M2 segment, inferior division

  • Usually mild or no motor deficit
  • Varying degree of contralateral cortical type sensory loss in arm and face
  • Profound left spatial neglect if nondominant hemisphere
  • Wernicke’s (fluent) aphasia if dominant hemisphere
  • Contralateral superior quadrantanopia or hemianopia
  • There may be ipsilateral gaze preference at onset

Deep, penetrating (lateral lenticulostriate) branches from M1 segment

  • Contralateral hemiplegia
  • Contralateral hemisensory loss
  • Transcortical motor or sensory aphasia

Orbitofrontal artery (superior division branch)

  • Frontal syndrome with disinhibition and socially inappropriate behaviour
  • Compulsive joking (Witzelsucht of Oppenheim)
  • Continuous laughing (moria of Jastrowitz)
  • Contralateral grasping
  • Contralateral conjugate deviation of the eyes

Precentral sulcus artery (superior division branch)
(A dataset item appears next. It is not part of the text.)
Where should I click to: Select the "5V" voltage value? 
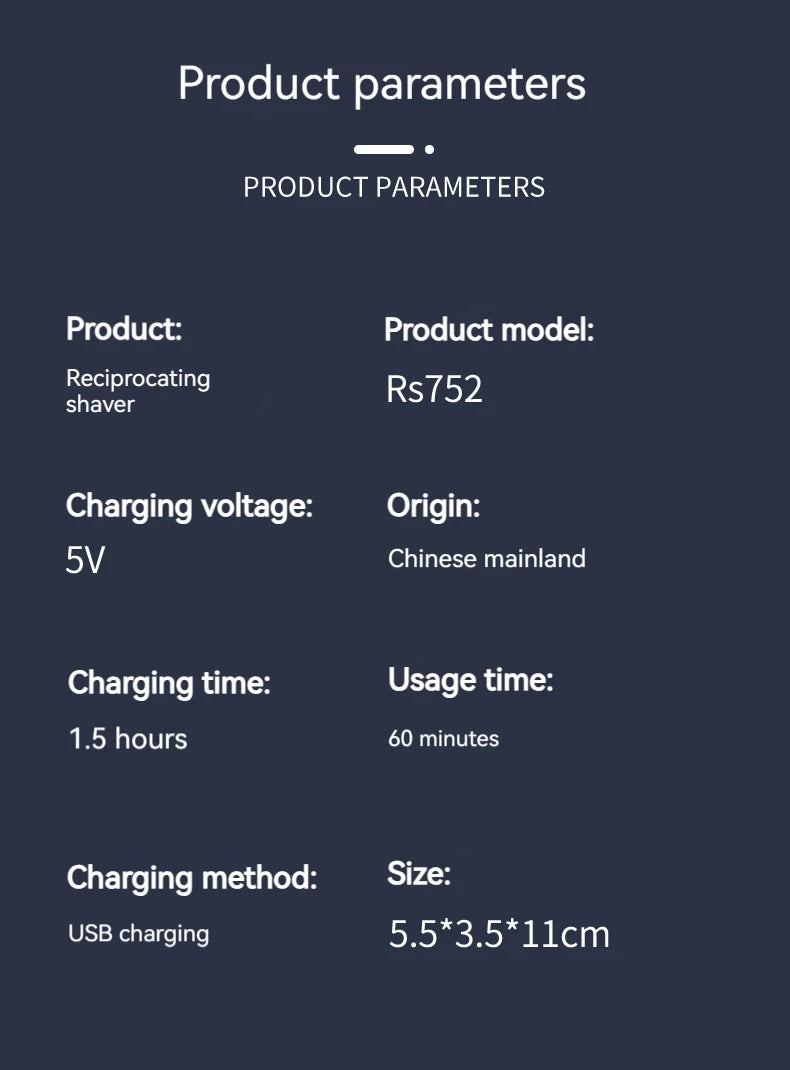pyautogui.click(x=85, y=560)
  • Contralateral arm weakness
  • Contralateral limb-kinetic apraxia
  • Motor impersistence if nondominant hemisphere
  • Apraxia of eyelid closure
  • Contralateral hemineglect

Prefrontal artery (superior division branch)

  • No motor or sensory deficit
  • Cognitive and behavioral deficits including perseveration, loss of planning ability, imitation and utilization behavior, poor abstraction, abulia and apathy
  • Prefrontal syndrome of Luria - inability to follow sequential instructions, disinhibition and impulsive behavior
  • Transcortical motor aphasia may be present

Central sulcus artery (superior division branch)
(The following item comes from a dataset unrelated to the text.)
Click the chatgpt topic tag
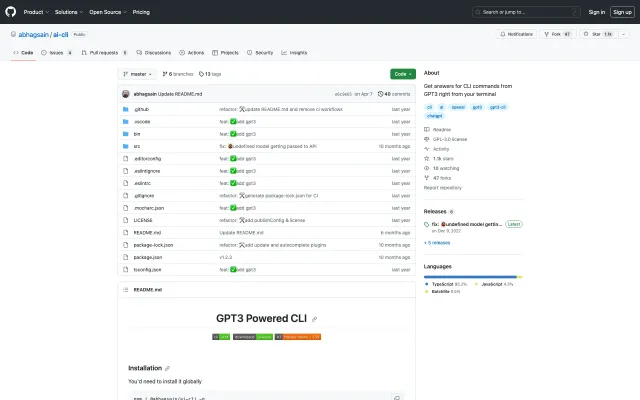 coord(435,115)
  • Contralateral hemiparesis if proximal occlusion or arm weakness if more distal occlusion
  • Contralateral hemisensory loss if proximal occlusion or arm sensory loss if more distal occlusion
  • Bilateral damage to the low primary motor cortex may result in the Foix-Chavany-Marie syndrome characterised by severe dysarthria, loss of voluntary control of facial, masticatory, lingual and pharyngeal muscles with preserved reflexive and automatic functions

Postcentral sulcus artery

  • Conduction aphasia (damage to arcuate fasciculus) if on dominant hemisphere
  • Contralateral hemisensory disturbances, including allodynia and spontaneous pain resembling thalamic infarction
  • Rarely, cheiro-oral syndrome (hemisensory loss of contralateral mouth and fingers) may be observed
  • Contralateral hemineglect with possible asymbolia (inability to recognise or attach meaning) for pain
  • Minimal motor weakness in face and arm may be observed
  • Ataxia without hemisensory loss may be observed
  • Contralateral visuospatial hemineglect, especially in nondominant hemisphere lesions

Temporal arteries (inferior division branches)

(temporooccipital, posterior temporal and middle temporal arteries)
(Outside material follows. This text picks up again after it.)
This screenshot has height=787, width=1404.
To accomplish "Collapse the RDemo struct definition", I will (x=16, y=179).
  • Wernicke’s aphasia if dominant hemisphere
  • Alexia with agraphia if dominant hemisphere
  • Contralateral visual hemineglect if nondominant hemisphere
  • Micropsia if nondominant hemisphere
  • Amusia - defect in processing pitch, musical memory and identification of tone and melody. Typically results from nondominant hemisphere lesion
  • Constructional apraxia if nondominant hemisphere
  • Confusion, hallucinations, restlessness and distractability may be observed, probably resulting from disruption of limbic structures, most often of the nondominant hemisphere
  • Acute agitated delirium has been described in infarcts of the nondominant middle temporal gyrus

Posterior parietal artery (may originate from upper or lower division)

  • Contralateral weakness in arm and face
  • Contralateral cortical sensory loss in arm and face
  • Contralateral hemiextinction on bilateral sensory stimulation
  • Ideomotor apraxia
  • Wernicke’s aphasia or anomic aphasia if dominant hemisphere
  • Constructional dyspraxia if nondominant hemisphere

Angular artery (may originate from upper or lower division)

  • Alexia with agraphia
  • Gerstmann syndrome: agraphia, acalculia, finger agnosia/anomia, left-right disorientation if dominant hemisphere, often resulting from damage to the inferior parietal lobule.
  • Bilateral infarcts can produce Bálint’s syndrome: optic apraxia (loss of voluntary control of eye movements), optic ataxia, asimultagnosia (inability to direct a panoramic view) and visual inattention.